What the exercise asks: Copy the data below verbatim, leaving no line out.

*** Data records Section Begins ***

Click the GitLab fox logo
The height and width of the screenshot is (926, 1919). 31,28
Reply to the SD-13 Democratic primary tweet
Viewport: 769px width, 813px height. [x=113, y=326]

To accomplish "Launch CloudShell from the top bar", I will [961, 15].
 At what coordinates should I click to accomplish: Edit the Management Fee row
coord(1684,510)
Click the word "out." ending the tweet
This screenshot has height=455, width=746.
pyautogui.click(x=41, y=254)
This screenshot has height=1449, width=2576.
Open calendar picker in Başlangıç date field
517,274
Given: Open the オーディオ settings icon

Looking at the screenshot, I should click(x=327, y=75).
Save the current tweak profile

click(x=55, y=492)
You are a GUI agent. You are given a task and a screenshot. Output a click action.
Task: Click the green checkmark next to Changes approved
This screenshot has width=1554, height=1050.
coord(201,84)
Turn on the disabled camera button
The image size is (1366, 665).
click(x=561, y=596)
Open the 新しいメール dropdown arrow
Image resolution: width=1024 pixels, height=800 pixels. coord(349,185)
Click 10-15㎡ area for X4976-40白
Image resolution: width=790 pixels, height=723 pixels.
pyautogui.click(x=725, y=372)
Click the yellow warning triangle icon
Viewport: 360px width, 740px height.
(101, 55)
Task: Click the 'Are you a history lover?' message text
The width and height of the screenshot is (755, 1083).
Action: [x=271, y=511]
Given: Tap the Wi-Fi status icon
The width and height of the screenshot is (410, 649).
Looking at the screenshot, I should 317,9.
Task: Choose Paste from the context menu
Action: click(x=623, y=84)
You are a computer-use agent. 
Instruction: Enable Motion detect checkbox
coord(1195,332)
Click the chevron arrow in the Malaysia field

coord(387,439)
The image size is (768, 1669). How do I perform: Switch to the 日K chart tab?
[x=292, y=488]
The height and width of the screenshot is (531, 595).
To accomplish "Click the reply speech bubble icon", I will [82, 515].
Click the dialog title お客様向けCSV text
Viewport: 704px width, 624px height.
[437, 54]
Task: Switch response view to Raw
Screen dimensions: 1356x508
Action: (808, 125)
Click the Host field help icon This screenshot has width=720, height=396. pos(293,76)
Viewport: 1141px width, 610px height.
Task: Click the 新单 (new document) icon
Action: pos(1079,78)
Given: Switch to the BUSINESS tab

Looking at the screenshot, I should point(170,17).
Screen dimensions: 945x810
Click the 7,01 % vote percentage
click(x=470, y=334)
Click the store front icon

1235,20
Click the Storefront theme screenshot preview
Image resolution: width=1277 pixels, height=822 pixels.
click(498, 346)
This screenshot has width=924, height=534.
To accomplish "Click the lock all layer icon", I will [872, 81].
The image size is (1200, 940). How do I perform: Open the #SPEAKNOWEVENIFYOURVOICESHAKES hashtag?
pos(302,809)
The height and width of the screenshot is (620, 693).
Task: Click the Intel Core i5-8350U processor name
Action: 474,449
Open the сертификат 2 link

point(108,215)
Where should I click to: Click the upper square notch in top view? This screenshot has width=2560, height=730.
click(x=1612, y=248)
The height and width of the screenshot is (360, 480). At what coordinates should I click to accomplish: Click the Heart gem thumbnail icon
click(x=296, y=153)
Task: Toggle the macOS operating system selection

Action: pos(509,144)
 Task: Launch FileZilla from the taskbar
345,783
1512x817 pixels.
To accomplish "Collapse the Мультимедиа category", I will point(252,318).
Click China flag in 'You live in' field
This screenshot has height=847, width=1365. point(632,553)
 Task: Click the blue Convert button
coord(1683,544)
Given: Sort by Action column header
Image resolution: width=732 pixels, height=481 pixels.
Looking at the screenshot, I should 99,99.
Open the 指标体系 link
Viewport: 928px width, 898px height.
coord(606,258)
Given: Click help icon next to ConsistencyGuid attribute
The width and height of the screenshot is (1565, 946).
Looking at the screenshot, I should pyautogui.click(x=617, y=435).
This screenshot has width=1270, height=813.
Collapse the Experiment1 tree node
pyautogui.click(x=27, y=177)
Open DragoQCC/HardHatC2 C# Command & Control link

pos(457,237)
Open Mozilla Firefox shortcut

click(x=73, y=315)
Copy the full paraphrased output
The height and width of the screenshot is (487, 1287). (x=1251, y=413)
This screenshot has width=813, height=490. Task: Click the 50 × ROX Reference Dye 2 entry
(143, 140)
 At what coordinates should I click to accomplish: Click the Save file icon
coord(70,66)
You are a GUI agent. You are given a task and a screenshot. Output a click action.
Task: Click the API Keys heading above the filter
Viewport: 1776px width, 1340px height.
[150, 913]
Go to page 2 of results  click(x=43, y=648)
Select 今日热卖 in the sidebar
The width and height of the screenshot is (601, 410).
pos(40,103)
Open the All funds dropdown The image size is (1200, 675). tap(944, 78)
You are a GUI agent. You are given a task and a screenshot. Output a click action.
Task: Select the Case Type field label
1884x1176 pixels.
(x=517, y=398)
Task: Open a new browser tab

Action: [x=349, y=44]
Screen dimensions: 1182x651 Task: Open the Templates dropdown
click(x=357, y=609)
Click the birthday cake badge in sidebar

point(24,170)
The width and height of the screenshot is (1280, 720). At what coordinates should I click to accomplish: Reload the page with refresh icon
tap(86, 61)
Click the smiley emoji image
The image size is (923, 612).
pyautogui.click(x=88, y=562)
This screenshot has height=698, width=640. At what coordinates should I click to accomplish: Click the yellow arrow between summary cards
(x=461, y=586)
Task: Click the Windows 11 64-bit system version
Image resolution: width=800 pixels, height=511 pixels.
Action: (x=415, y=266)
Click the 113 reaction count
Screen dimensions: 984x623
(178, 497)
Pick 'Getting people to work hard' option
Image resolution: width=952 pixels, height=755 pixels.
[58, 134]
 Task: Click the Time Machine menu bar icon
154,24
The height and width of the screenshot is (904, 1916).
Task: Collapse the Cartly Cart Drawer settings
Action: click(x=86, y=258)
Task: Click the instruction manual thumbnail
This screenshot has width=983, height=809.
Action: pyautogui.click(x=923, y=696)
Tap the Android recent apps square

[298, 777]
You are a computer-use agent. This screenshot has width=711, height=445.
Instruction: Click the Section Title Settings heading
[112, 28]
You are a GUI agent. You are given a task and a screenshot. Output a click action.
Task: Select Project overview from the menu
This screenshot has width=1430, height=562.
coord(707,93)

*** Data records Section Ends ***

Response area:
Click the GitLab fox logo
The height and width of the screenshot is (926, 1919). 31,28
Reply to the SD-13 Democratic primary tweet
Viewport: 769px width, 813px height. [x=113, y=326]

To accomplish "Launch CloudShell from the top bar", I will [961, 15].
 At what coordinates should I click to accomplish: Edit the Management Fee row
coord(1684,510)
Click the word "out." ending the tweet
This screenshot has height=455, width=746.
pyautogui.click(x=41, y=254)
This screenshot has height=1449, width=2576.
Open calendar picker in Başlangıç date field
517,274
Given: Open the オーディオ settings icon

Looking at the screenshot, I should click(x=327, y=75).
Save the current tweak profile

click(x=55, y=492)
You are a GUI agent. You are given a task and a screenshot. Output a click action.
Task: Click the green checkmark next to Changes approved
This screenshot has width=1554, height=1050.
coord(201,84)
Turn on the disabled camera button
The image size is (1366, 665).
click(x=561, y=596)
Open the 新しいメール dropdown arrow
Image resolution: width=1024 pixels, height=800 pixels. coord(349,185)
Click 10-15㎡ area for X4976-40白
Image resolution: width=790 pixels, height=723 pixels.
pyautogui.click(x=725, y=372)
Click the yellow warning triangle icon
Viewport: 360px width, 740px height.
(101, 55)
Task: Click the 'Are you a history lover?' message text
The width and height of the screenshot is (755, 1083).
Action: [x=271, y=511]
Given: Tap the Wi-Fi status icon
The width and height of the screenshot is (410, 649).
Looking at the screenshot, I should 317,9.
Task: Choose Paste from the context menu
Action: click(x=623, y=84)
You are a computer-use agent. 
Instruction: Enable Motion detect checkbox
coord(1195,332)
Click the chevron arrow in the Malaysia field

coord(387,439)
The image size is (768, 1669). How do I perform: Switch to the 日K chart tab?
[x=292, y=488]
The height and width of the screenshot is (531, 595).
To accomplish "Click the reply speech bubble icon", I will [82, 515].
Click the dialog title お客様向けCSV text
Viewport: 704px width, 624px height.
[437, 54]
Task: Switch response view to Raw
Screen dimensions: 1356x508
Action: (808, 125)
Click the Host field help icon This screenshot has width=720, height=396. pos(293,76)
Viewport: 1141px width, 610px height.
Task: Click the 新单 (new document) icon
Action: pos(1079,78)
Given: Switch to the BUSINESS tab

Looking at the screenshot, I should point(170,17).
Screen dimensions: 945x810
Click the 7,01 % vote percentage
click(x=470, y=334)
Click the store front icon

1235,20
Click the Storefront theme screenshot preview
Image resolution: width=1277 pixels, height=822 pixels.
click(498, 346)
This screenshot has width=924, height=534.
To accomplish "Click the lock all layer icon", I will [872, 81].
The image size is (1200, 940). How do I perform: Open the #SPEAKNOWEVENIFYOURVOICESHAKES hashtag?
pos(302,809)
The height and width of the screenshot is (620, 693).
Task: Click the Intel Core i5-8350U processor name
Action: 474,449
Open the сертификат 2 link

point(108,215)
Where should I click to: Click the upper square notch in top view? This screenshot has width=2560, height=730.
click(x=1612, y=248)
The height and width of the screenshot is (360, 480). At what coordinates should I click to accomplish: Click the Heart gem thumbnail icon
click(x=296, y=153)
Task: Toggle the macOS operating system selection

Action: pos(509,144)
 Task: Launch FileZilla from the taskbar
345,783
1512x817 pixels.
To accomplish "Collapse the Мультимедиа category", I will point(252,318).
Click China flag in 'You live in' field
This screenshot has height=847, width=1365. point(632,553)
 Task: Click the blue Convert button
coord(1683,544)
Given: Sort by Action column header
Image resolution: width=732 pixels, height=481 pixels.
Looking at the screenshot, I should 99,99.
Open the 指标体系 link
Viewport: 928px width, 898px height.
coord(606,258)
Given: Click help icon next to ConsistencyGuid attribute
The width and height of the screenshot is (1565, 946).
Looking at the screenshot, I should pyautogui.click(x=617, y=435).
This screenshot has width=1270, height=813.
Collapse the Experiment1 tree node
pyautogui.click(x=27, y=177)
Open DragoQCC/HardHatC2 C# Command & Control link

pos(457,237)
Open Mozilla Firefox shortcut

click(x=73, y=315)
Copy the full paraphrased output
The height and width of the screenshot is (487, 1287). (x=1251, y=413)
This screenshot has width=813, height=490. Task: Click the 50 × ROX Reference Dye 2 entry
(143, 140)
 At what coordinates should I click to accomplish: Click the Save file icon
coord(70,66)
You are a GUI agent. You are given a task and a screenshot. Output a click action.
Task: Click the API Keys heading above the filter
Viewport: 1776px width, 1340px height.
[150, 913]
Go to page 2 of results  click(x=43, y=648)
Select 今日热卖 in the sidebar
The width and height of the screenshot is (601, 410).
pos(40,103)
Open the All funds dropdown The image size is (1200, 675). tap(944, 78)
You are a GUI agent. You are given a task and a screenshot. Output a click action.
Task: Select the Case Type field label
1884x1176 pixels.
(x=517, y=398)
Task: Open a new browser tab

Action: [x=349, y=44]
Screen dimensions: 1182x651 Task: Open the Templates dropdown
click(x=357, y=609)
Click the birthday cake badge in sidebar

point(24,170)
The width and height of the screenshot is (1280, 720). At what coordinates should I click to accomplish: Reload the page with refresh icon
tap(86, 61)
Click the smiley emoji image
The image size is (923, 612).
pyautogui.click(x=88, y=562)
This screenshot has height=698, width=640. At what coordinates should I click to accomplish: Click the yellow arrow between summary cards
(x=461, y=586)
Task: Click the Windows 11 64-bit system version
Image resolution: width=800 pixels, height=511 pixels.
Action: (x=415, y=266)
Click the 113 reaction count
Screen dimensions: 984x623
(178, 497)
Pick 'Getting people to work hard' option
Image resolution: width=952 pixels, height=755 pixels.
[58, 134]
 Task: Click the Time Machine menu bar icon
154,24
The height and width of the screenshot is (904, 1916).
Task: Collapse the Cartly Cart Drawer settings
Action: click(x=86, y=258)
Task: Click the instruction manual thumbnail
This screenshot has width=983, height=809.
Action: pyautogui.click(x=923, y=696)
Tap the Android recent apps square

[298, 777]
You are a computer-use agent. This screenshot has width=711, height=445.
Instruction: Click the Section Title Settings heading
[112, 28]
You are a GUI agent. You are given a task and a screenshot. Output a click action.
Task: Select Project overview from the menu
This screenshot has width=1430, height=562.
coord(707,93)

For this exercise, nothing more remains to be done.